# ASSIGNMENT
Your task is to copy every line of the entries that contains "computer".

Records from a dataset
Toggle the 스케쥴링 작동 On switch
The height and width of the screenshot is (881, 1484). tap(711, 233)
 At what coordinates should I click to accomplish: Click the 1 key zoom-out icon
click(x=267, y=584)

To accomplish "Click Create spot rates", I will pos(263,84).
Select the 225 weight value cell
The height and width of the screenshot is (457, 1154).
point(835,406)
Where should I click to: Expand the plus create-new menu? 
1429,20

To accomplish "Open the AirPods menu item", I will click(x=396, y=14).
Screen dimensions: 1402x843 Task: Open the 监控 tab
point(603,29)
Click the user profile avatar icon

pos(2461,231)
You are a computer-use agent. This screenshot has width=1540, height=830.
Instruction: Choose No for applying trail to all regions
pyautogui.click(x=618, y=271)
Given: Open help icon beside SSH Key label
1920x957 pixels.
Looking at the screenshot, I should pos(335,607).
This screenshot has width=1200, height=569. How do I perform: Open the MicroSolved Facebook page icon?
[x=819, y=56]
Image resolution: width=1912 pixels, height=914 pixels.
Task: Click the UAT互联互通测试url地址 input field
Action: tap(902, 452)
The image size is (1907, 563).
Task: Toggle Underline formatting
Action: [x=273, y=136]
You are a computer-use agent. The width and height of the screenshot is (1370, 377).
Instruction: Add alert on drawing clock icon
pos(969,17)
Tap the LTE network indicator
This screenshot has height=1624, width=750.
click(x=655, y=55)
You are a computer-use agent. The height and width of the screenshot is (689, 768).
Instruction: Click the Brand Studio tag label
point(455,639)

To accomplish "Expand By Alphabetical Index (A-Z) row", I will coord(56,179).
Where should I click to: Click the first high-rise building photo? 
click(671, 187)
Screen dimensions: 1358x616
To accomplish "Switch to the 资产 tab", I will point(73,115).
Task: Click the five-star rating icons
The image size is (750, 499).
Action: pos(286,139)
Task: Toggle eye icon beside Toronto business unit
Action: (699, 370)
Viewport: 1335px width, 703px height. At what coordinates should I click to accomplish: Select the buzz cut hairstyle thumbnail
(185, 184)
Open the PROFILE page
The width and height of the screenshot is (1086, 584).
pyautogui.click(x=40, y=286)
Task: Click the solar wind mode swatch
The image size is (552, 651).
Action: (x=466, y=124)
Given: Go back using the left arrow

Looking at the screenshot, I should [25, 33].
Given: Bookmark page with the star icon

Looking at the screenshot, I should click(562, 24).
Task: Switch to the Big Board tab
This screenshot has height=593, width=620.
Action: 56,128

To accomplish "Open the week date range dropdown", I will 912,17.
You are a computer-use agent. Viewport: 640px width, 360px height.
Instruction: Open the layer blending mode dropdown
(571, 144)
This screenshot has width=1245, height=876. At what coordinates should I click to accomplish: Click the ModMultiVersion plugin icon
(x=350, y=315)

# RESULT FOR THIS EXERCISE
You are a computer-use agent. This screenshot has width=1540, height=830.
You are a computer-use agent. The width and height of the screenshot is (1370, 377).
You are a computer-use agent. The height and width of the screenshot is (689, 768).
You are a computer-use agent. Viewport: 640px width, 360px height.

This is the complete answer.